Prompt
Could every line of the data be printed exactly as it reads?

Dataset entries
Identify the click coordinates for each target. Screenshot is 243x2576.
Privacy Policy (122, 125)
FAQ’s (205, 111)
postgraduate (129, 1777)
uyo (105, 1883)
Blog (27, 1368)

Solution to this problem
Identify the click coordinates for each target. Screenshot is 243x2576.
Privacy Policy (122, 125)
FAQ’s (205, 111)
postgraduate (129, 1777)
uyo (105, 1883)
Blog (27, 1368)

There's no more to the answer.